Büyük ihtimalle 8 yıl evvelki iftirayı kulağına üfleyen FETÖ’nün telaffuzunu, artık tekrar dillendirdi..
Kılıçdaroğlu’nun biu iftirayı dillendirmesinin üzerinden 2014 mahalli seçimleri geçmiş.
Erdoğan aslanlar üzere, vilayet il dolayıp, FETÖ ile uğraş etmiş..
2014 cumhurbaşkanlığı seçimine girmiş, “Topunuz gelin” resti ile meydanları CHP’ye dar etmiş, FETÖ’nün inlerine girmiş..
2015 yılında iki kez genel seçim yapılmış. FETÖ’cülerle de, PKK ile de, CHP ile de uğraşından milim taviz vermemiş..
15 Temmuz hain darbe teşebbüsü sırasında, darbecilere o denli bir tokat indirmiş ki, 40 yıllık sinsi yapılanmanın belini kırmış..
2017 referandumu yapılmış.. Yeniden Erdoğan meydanlarda, gitmedik vilayet bırakmadan meydan meydan dolaşmış..
2018 genel seçimleri.. Taa 4 yıl öncesinde “Kaçacak” denilen Erdoğan, CHP’yi rezil etmiş.. Utanmaları olsa yerin tabanına geçecek hale düşürmüş..
2019 mahalli seçimlerinde, İstanbul ve Ankara’da seçimi kaybetmiş olsa bile, Türkiye genelinde CHP’yi ikiye katlamış..

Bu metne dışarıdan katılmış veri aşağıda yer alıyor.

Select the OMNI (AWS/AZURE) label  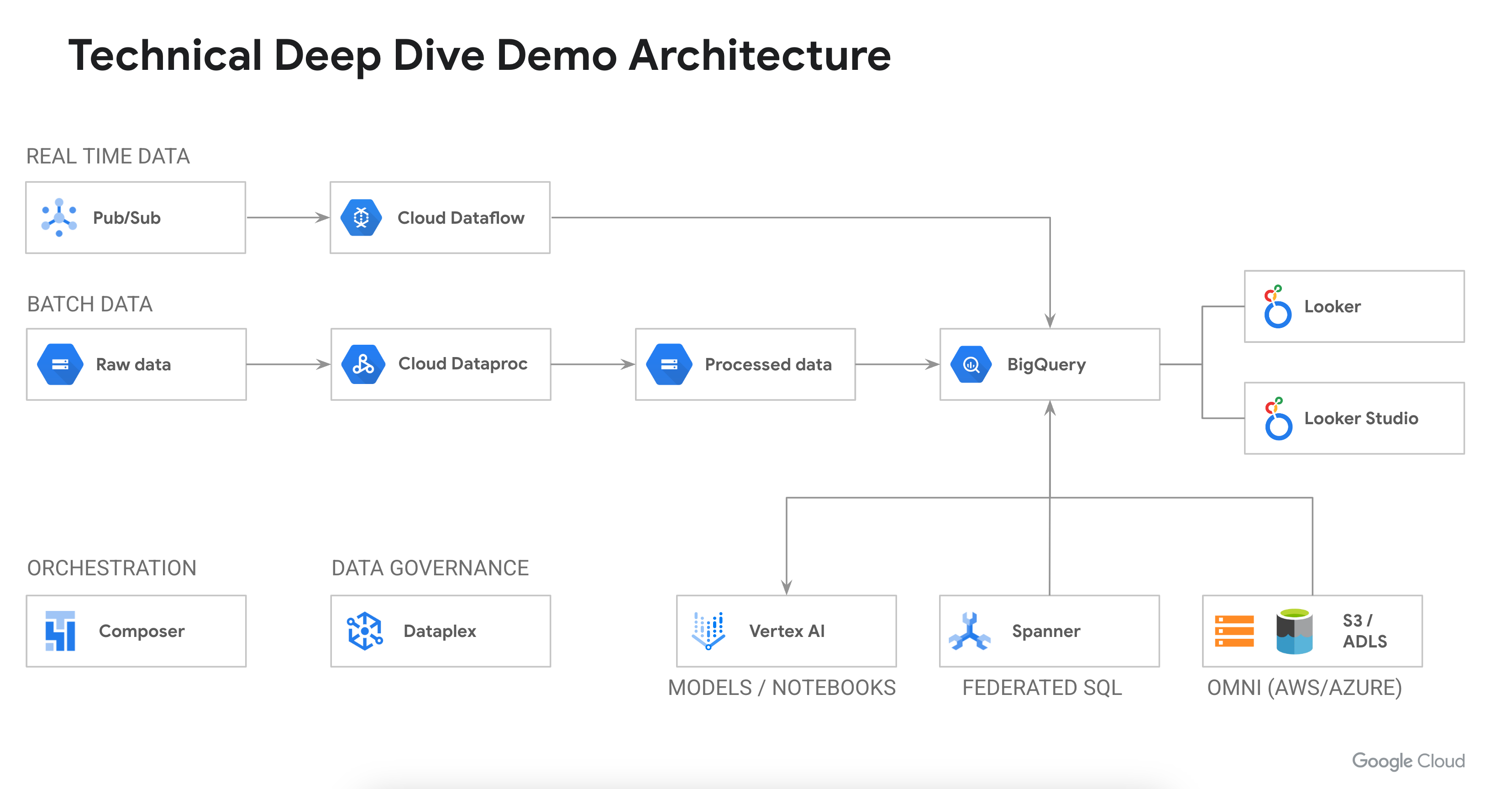pyautogui.click(x=1304, y=688)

Hatta. Mahalli seçimler öncesinde “İstanbul ve Ankara’yı kaybederse, Erdoğan kaçacak” diye, tekrar ahlaksızca iftiralar dillendirilmiş, lakin ülkeye hizmet etmekten, Erdoğan yeniden bir gün bile geri durmamış..
Artık..
Tekrar tıpkı mavalla, Kılıçdaroğlu sahneye çıkıp, “Kaçmanın hazırlıklarını hızlandırdılar. Erdoğan vakıf süsü verdiği paralel yapılarla yurtdışına devasa paralar aktarıyor. Yurtdışındaki yapının başlarında da Erdoğan’ın aile bireyleri geliyor. O yabancı ülkede oturma ve çalışma müsaadesi çıkarma istiyorlar paravan yapı üzerinden. Birkaç yüz kişi ile sonlu. Müsaade çıkarma peşindeler!” diyor..
Kendi palavrasına, kendi de inanmıyor.. “2023’te de yeniden seçimi kazanamayacağız” diyor..

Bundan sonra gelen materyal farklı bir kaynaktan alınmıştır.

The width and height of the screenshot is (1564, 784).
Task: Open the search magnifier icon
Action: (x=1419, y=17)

Yoksa, Erdoğan kaçacak iftirasına, kendisi inansa, “Oh be.. Ömrümüzün sonunda bir seçim kazanacağız” diyerek havalara zıplaması gerekirdi..

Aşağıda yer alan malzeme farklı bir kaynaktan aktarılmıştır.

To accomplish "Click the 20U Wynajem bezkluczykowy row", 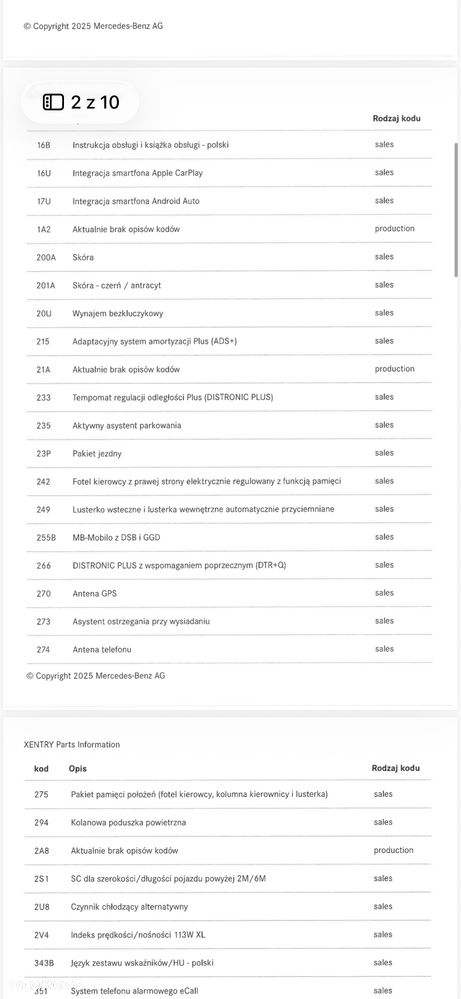I will [x=229, y=313].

O denli bir sevinç görebiliyor musunuz Kılıçdaroğlu’nda?
Ben göremiyorum..
O halde “İftiranızla batın. Palavralarınızla yok olun.. Alçak suçlamalarınızla mahv-ü perişan olun. Allah size gün yüzü göstermesin. Sıçratmak istediğiniz çamurda boğulun!” diyelim..
Bülent Arınç beyefendiye de soralım..
“Kemal beyefendi, bunları hakketmedi mi?”